Poker Faces | |
Director: | Harry A. Pollard |
Producer: | Carl Laemmle |
Story: | Edgar Franklin |
Starring: | Laura La Plante |
Cinematography: | Charles Stumar |
Distributor: | Universal Pictures |
Runtime: | 80 minutes |
Country: | United States |
Language: | Silent (English intertitles) |
Poker Faces is a 1926 American silent comedy film directed by Harry A. Pollard starring Edward Everett Horton and Laura La Plante. It was produced and released by Universal Pictures.[1] [2]

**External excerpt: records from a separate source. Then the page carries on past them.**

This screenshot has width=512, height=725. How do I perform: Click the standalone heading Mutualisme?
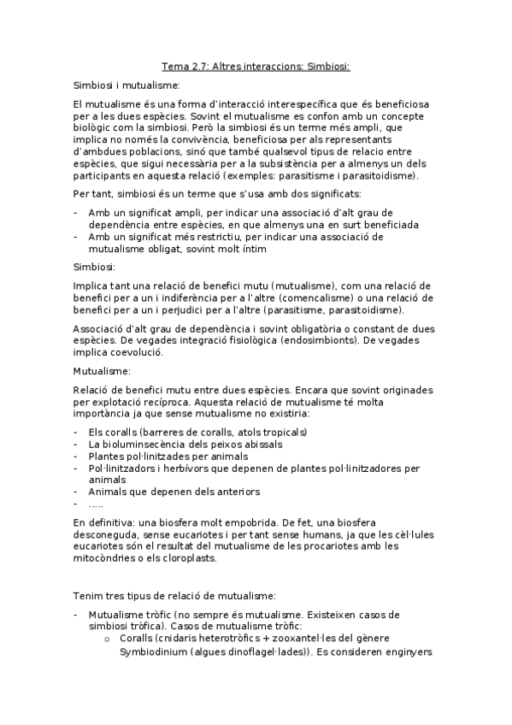[x=102, y=372]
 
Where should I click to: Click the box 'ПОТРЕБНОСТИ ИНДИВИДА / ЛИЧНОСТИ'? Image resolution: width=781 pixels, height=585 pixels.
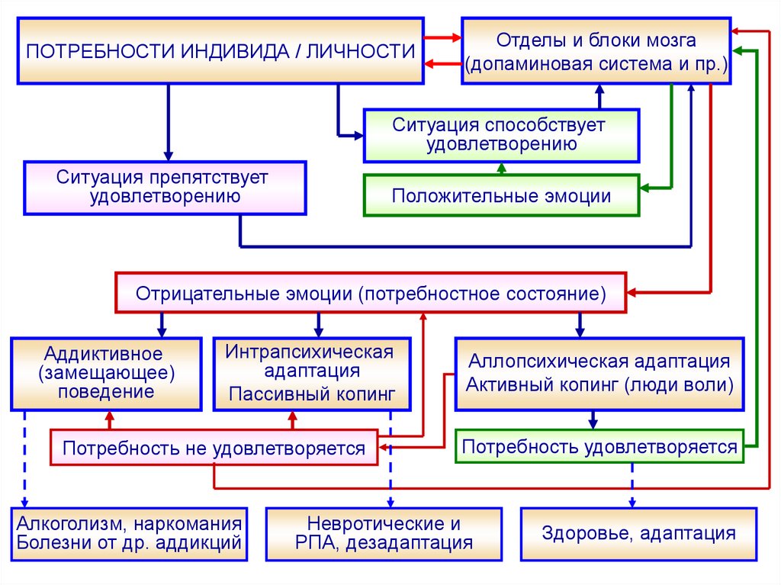pos(220,51)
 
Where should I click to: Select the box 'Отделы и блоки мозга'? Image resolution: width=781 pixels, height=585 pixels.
pos(596,51)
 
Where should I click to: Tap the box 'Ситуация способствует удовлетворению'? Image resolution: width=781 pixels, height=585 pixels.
pos(501,134)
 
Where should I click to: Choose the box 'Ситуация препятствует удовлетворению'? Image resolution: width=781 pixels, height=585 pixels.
pos(166,187)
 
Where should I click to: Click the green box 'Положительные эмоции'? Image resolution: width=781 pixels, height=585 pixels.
pos(501,196)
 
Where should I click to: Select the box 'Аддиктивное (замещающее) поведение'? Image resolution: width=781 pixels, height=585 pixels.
pos(104,373)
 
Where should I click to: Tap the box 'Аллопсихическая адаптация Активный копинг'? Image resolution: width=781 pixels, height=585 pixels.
pos(599,373)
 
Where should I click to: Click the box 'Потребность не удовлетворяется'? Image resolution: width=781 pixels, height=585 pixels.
pos(214,448)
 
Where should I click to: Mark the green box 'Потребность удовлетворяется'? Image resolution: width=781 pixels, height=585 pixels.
pos(600,446)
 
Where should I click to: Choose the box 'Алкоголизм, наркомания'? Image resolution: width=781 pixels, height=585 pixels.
pos(130,533)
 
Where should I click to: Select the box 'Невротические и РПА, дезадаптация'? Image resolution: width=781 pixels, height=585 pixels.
pos(384,533)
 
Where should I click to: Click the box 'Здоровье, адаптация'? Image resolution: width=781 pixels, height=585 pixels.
pos(639,533)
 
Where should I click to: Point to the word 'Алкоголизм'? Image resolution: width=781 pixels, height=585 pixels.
pos(66,524)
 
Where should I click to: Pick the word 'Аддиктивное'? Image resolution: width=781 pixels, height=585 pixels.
pos(104,353)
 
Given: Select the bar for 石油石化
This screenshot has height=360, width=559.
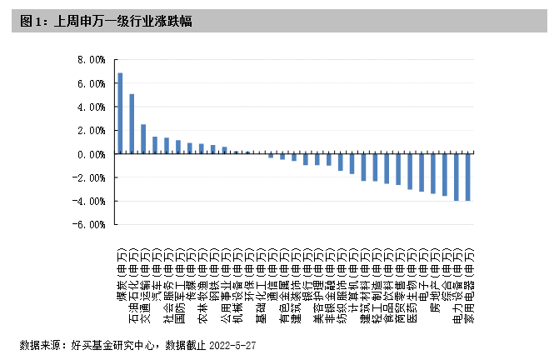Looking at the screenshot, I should pyautogui.click(x=132, y=124).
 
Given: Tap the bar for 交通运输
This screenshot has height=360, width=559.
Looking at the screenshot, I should pyautogui.click(x=143, y=139).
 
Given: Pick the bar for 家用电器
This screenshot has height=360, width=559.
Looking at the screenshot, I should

As described in a film magazine,[3] Jimmy Whitmore, torn between having his wife constantly remind him that they need a new rug and enduring the unkind remarks of his employer Henry Curlew, maintains the unemotional stone visage which has gained for him the name, “Poker Face Whitmore,” and it turns out that the boss has testing him to see if he could stand a real strain without showing his feelings. Curlew assigns him the job of landing a contract with George Dixon, a tough customer. Dixon and Jimmie are both invited to the Curlew house that evening. When Dixon tells Jimmie to be sure to bring his wife, Jimmie despairs when he reads a note from his wife stating that she has gone to work to earn money to buy a new rug. Jimmie calls a casting agency and hires the pretty wife of a jealous prize fighter to pose as his wife for the evening. At Curlew's home they meet Dixon and Curlew’s new secretary, who turns out to be Jimmie’s real wife. Dixon plans to dictate some letters at his hotel but Curlew offers him the use of his secretary if he will stay all night, as he does not want to let the prospective buyer leave. Curlew then stampedes Jimmie and his “wife” to a bedroom against their protests as the hired wife wants to get back to her husband and Jimmie wants to explain everything to his wife. The irrepressible Jimmie makes repeated attempts to reach his wife so Dixon forces him to take off his clothes, pushes him back in the room with the fighter’s wife, and locks the door and puts the key in his pocket. The fighter, anxious about his wife, sees her in the lighted room and climbs up to the window. Seeing his wife in the room with a man in his BVDs, he furiously attacks Jimmie, who escapes when Dixon opens the door. After a long chase around the house Jimmie is cornered in Dixon’s room, so he switches off the light and hides. Dixon and the fighter come to blows by mistake and are both knocked out. Jimmie jumps out just as cops arrive and batter down the door. Curlew receives a telegram advising him to arrest Dixon, who is a crook. Jimmie is rewarded for his astuteness and bravery by being taken into the firm as junior partner.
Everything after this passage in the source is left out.